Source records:
◇ ◇ ◇ ◇
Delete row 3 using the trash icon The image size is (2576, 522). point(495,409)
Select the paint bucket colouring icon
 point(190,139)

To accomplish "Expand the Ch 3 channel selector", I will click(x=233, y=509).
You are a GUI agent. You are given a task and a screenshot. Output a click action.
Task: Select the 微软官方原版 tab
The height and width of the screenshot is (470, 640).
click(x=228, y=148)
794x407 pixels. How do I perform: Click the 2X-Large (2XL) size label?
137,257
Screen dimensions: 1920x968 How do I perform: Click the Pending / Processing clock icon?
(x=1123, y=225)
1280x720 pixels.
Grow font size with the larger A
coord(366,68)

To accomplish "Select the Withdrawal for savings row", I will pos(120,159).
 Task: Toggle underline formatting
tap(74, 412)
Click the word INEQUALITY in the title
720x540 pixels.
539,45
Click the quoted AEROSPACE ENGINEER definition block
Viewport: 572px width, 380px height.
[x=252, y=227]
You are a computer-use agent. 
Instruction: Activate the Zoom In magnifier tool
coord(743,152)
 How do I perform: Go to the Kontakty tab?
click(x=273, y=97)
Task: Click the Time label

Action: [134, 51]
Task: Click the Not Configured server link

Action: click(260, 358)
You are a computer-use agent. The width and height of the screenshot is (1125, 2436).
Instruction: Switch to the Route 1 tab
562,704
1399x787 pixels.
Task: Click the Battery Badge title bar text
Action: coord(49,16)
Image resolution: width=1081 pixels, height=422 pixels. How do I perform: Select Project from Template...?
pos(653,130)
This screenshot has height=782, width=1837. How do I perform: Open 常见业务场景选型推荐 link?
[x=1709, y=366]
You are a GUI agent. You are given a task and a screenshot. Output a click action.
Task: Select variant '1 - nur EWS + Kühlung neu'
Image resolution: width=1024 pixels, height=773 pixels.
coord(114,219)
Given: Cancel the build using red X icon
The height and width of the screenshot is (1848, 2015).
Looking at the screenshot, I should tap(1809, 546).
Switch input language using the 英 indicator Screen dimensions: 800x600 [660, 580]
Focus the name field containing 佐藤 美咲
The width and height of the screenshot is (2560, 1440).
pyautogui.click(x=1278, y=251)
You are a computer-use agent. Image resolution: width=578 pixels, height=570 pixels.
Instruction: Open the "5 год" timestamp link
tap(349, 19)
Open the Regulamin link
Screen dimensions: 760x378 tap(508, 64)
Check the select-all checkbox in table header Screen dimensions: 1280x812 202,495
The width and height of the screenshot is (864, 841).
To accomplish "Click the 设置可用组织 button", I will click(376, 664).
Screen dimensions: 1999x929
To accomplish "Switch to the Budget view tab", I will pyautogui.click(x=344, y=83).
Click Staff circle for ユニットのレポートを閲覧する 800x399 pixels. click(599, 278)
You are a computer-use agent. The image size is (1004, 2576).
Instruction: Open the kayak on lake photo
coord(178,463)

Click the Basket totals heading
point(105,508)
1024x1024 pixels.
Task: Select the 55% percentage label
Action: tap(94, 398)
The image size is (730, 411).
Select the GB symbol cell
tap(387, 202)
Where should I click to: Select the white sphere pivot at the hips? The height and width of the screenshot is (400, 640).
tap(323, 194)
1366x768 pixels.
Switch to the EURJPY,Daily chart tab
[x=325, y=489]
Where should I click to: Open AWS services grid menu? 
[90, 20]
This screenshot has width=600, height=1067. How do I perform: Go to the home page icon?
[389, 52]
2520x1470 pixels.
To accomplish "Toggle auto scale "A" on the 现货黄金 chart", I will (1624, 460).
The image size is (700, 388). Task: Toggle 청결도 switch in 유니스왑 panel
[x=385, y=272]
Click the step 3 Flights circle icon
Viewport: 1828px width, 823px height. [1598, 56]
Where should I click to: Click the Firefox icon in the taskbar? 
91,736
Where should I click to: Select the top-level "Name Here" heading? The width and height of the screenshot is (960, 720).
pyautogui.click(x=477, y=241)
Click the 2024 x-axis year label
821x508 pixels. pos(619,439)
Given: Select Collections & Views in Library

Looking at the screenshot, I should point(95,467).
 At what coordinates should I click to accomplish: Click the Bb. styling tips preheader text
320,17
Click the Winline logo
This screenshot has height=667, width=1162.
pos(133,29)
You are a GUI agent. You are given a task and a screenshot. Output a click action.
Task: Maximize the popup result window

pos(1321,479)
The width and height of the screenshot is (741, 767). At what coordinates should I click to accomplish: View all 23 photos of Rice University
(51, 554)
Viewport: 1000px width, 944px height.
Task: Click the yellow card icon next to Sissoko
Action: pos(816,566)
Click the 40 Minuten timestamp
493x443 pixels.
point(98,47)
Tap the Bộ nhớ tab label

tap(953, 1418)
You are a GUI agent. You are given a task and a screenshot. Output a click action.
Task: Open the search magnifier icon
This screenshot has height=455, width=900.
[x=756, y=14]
◇ ◇ ◇ ◇
> _WORK ITEM_: Wherever a line in the data above contains the word "computer", copy that line.

> _SOLUTION FOR THIS PROBLEM_:
You are a computer-use agent. 
You are a computer-use agent. The width and height of the screenshot is (1125, 2436).
You are a computer-use agent. Image resolution: width=578 pixels, height=570 pixels.
You are a computer-use agent. The image size is (1004, 2576).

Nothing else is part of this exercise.